Current Mode Amplification​

Discussing this topic is slightly out of my depth since I'm not technically versed as an engineer and don't possess a complete understanding of the intricate mechanics involved. Nevertheless, I'll lean on Questyle's own description for clarity:

"Central to Current Mode Amplification is the principle of using current, as opposed to voltage, for the amplification of audio signals. This contemporary method of audio amplification is distinctively superior to traditional audio amplifiers in performance. Considered the 'engine' of the audio system, Current Mode Amplification boasts an entirely discrete and sophisticated structure. This allows for an impeccable sound performance so authentic that it feels as if one is present in the original recording environment. With the utilization of Current Mode Amplification technology, even everyday headphones and speaker systems can deliver an elevated auditory experience."
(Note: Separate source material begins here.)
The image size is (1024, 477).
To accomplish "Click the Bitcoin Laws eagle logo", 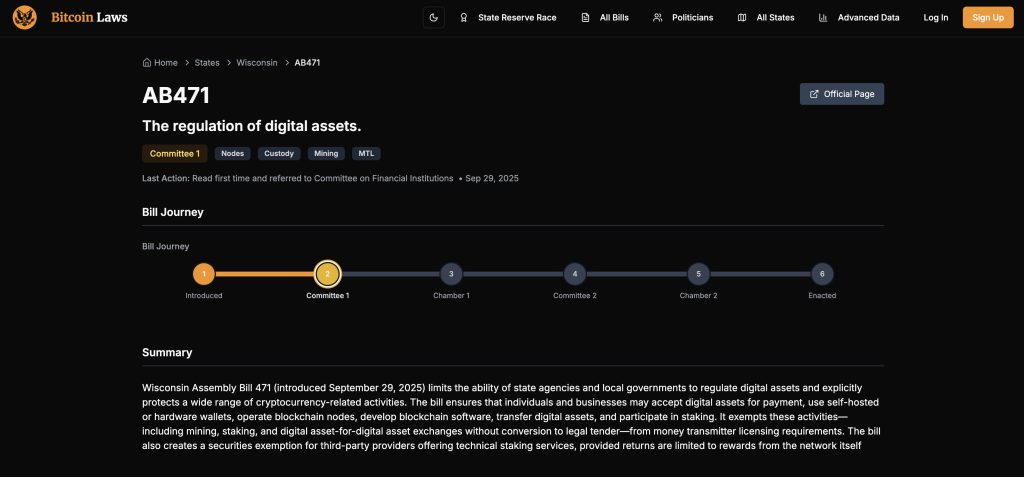I will pyautogui.click(x=25, y=17).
Questyle holds the patent for this technology, and many of their products bear its initials (CMA). This serves as Questyle's hallmark and sets them apart from their competitors. I'm genuinely eager to discern its real-world audio rendition.
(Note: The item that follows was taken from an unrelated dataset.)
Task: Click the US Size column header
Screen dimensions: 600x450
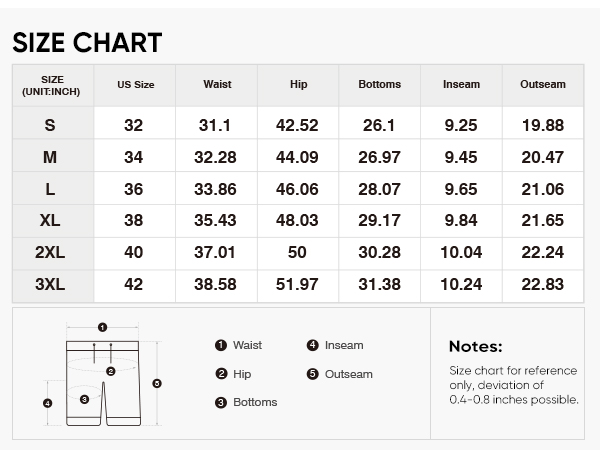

I'll keep it concise on this front; for a detailed overview of the connectivity options, you can refer to the product's data sheet or its official website. The device comes packed with a comprehensive suite of connections: XLR and RCA outputs, RCA analog inputs, USB type-b and type-c, optical, and S/PDIF inputs. It also supports Bluetooth input with the LDAC codec, which is a handy feature, and it's compatible with Apple Music.

One feature I genuinely appreciate is the inclusion of the USB type-C input. It baffles me that many manufacturers are yet to adopt USB type-C, continuing to release products in 2022 with the dated micro-USB.

For headphones and IEMs, you're covered with all the standard outputs: XLR, 6.35mm, and 4.4mm. This should minimize the need for multiple adapters, which is always a bonus! 😊.



Alright, let's dive into the auditory experience and performance :).

To set the stage, I'd like to provide some context on how I approach evaluating sound quality. As I've mentioned before, in my view, the headphones you wear significantly influence the sound experience, accounting for about 95% of it, rather than the equipment, cables, or other peripherals you might use. It's entirely valid if you see it differently. After all, audio appreciation is a shared hobby, and each of us has unique perspectives and priorities. That's simply my angle on it.

For consistent testing, I use a sound meter to match the volume across devices. I employ a 1KHZ sine wave, adjusting it to register at 80DB. Although I typically prefer a softer volume for casual listening, I notch it up slightly for testing purposes. This method doesn't translate as well with IEMs, so my observations tend to be more subjective in those cases.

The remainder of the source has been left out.